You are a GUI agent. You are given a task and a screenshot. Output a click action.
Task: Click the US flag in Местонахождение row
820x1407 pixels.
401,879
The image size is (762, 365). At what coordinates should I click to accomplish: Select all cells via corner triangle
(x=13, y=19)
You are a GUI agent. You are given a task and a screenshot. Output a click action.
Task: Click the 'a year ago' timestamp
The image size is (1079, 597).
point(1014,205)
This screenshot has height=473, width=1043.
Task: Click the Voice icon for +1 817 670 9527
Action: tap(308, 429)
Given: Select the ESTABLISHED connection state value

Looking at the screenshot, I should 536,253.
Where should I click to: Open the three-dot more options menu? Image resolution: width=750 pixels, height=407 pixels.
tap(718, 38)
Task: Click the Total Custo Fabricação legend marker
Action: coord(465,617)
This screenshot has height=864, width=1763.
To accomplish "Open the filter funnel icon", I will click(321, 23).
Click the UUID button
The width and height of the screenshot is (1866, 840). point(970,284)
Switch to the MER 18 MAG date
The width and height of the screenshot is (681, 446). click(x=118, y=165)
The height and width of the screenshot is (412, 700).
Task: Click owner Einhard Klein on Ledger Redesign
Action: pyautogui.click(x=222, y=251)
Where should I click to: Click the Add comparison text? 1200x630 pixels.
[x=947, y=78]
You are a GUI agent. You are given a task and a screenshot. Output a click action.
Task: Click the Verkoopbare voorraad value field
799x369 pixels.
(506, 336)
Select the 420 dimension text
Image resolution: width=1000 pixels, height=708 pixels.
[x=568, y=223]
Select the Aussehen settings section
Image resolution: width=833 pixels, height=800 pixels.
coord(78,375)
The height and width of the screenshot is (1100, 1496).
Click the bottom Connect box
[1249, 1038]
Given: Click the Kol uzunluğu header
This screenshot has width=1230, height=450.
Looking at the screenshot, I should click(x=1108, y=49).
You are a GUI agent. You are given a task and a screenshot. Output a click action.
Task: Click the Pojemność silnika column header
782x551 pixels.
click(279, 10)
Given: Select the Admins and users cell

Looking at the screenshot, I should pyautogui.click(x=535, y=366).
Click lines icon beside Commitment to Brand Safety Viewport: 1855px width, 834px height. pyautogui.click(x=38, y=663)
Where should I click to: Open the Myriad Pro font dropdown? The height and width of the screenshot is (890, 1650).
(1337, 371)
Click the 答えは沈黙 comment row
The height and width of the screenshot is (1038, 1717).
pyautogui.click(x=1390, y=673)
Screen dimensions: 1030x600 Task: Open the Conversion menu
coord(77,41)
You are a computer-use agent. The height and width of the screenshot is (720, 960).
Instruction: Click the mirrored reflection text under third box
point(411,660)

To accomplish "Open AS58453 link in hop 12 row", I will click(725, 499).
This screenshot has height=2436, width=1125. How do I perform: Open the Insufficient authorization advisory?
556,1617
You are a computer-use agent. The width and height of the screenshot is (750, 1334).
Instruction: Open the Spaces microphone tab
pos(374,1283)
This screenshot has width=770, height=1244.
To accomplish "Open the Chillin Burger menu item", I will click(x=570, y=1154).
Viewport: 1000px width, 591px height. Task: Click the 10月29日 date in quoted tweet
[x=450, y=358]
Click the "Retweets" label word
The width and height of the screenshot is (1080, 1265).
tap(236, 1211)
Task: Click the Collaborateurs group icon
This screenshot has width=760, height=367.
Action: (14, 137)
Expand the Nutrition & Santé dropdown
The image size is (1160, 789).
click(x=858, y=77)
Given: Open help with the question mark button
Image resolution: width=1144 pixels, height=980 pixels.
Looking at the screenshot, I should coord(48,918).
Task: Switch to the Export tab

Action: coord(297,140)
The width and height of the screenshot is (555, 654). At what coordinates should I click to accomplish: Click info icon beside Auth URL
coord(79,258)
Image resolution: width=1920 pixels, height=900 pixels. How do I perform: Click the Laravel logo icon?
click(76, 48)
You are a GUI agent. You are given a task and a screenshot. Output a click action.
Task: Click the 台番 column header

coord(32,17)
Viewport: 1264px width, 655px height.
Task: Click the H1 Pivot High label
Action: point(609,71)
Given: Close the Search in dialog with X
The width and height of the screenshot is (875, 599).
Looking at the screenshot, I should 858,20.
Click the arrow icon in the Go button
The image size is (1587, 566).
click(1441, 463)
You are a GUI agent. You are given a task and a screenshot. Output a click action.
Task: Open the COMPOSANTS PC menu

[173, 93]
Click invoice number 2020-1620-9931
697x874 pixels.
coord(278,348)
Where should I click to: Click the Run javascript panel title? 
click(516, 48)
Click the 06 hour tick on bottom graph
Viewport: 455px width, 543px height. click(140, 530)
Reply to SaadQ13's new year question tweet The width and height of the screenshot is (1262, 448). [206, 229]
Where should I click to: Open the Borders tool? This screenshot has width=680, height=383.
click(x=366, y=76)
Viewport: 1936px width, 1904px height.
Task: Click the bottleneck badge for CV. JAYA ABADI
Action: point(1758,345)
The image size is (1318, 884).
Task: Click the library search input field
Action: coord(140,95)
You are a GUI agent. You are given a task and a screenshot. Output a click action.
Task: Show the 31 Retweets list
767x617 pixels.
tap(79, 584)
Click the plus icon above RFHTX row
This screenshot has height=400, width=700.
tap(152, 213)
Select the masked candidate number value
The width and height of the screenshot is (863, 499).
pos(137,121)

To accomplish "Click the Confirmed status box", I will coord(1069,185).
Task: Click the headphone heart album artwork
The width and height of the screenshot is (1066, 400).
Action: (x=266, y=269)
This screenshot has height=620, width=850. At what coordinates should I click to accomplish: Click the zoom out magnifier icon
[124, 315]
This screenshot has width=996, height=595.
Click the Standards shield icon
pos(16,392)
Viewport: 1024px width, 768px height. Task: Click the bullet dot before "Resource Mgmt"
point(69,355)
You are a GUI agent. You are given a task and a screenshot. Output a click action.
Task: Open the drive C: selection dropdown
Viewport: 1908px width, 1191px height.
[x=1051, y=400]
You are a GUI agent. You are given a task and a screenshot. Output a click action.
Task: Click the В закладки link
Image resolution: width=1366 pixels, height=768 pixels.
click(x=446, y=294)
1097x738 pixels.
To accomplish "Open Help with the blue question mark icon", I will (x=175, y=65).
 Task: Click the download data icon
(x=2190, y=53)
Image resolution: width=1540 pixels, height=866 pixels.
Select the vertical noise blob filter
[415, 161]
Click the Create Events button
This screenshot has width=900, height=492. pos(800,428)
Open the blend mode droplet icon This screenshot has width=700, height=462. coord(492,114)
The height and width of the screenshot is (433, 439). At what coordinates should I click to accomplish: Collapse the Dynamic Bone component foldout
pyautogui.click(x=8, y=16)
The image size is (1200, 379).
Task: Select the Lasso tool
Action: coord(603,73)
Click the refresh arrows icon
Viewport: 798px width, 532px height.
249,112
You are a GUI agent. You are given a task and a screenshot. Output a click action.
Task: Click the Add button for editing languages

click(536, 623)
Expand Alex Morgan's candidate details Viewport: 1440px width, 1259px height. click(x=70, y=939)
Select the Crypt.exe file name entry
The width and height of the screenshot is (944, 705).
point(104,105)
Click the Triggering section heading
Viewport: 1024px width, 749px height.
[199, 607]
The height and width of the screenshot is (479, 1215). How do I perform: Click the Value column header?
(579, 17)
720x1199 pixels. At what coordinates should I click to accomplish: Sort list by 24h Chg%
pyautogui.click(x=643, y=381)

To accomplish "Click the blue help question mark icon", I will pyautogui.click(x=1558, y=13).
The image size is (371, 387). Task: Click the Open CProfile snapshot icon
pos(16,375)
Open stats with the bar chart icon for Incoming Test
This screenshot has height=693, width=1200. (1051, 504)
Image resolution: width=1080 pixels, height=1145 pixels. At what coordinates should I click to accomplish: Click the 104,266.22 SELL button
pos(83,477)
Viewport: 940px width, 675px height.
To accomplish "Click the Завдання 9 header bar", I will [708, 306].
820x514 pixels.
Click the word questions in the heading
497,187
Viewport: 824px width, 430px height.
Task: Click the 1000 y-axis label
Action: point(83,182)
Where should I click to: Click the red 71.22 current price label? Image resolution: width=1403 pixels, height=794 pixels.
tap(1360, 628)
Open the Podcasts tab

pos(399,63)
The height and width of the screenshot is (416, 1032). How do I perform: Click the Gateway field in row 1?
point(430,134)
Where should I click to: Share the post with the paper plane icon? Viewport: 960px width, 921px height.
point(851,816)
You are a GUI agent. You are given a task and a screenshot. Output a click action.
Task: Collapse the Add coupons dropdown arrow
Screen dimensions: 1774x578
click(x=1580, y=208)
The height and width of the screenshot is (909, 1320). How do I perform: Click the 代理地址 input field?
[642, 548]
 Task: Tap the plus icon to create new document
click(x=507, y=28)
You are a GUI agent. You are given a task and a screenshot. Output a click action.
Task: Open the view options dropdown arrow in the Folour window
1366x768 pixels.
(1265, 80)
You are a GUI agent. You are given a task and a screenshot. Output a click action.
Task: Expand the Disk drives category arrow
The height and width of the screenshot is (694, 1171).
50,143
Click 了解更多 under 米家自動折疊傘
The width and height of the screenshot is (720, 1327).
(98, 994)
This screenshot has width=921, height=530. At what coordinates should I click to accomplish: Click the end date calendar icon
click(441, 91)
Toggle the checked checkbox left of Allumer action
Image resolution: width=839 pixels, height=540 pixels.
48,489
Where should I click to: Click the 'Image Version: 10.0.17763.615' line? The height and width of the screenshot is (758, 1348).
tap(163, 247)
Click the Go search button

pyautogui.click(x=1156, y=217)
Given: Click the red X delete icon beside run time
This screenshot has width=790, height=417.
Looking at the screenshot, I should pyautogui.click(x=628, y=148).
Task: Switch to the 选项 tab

:: PROBLEM DESCRIPTION ::
Could you return, word for word, only the lines running from the first line of the material above to the line that contains "Task: Click the 'a year ago' timestamp", inclusive?

:: THE ANSWER ::
You are a GUI agent. You are given a task and a screenshot. Output a click action.
Task: Click the US flag in Местонахождение row
820x1407 pixels.
401,879
The image size is (762, 365). At what coordinates should I click to accomplish: Select all cells via corner triangle
(x=13, y=19)
You are a GUI agent. You are given a task and a screenshot. Output a click action.
Task: Click the 'a year ago' timestamp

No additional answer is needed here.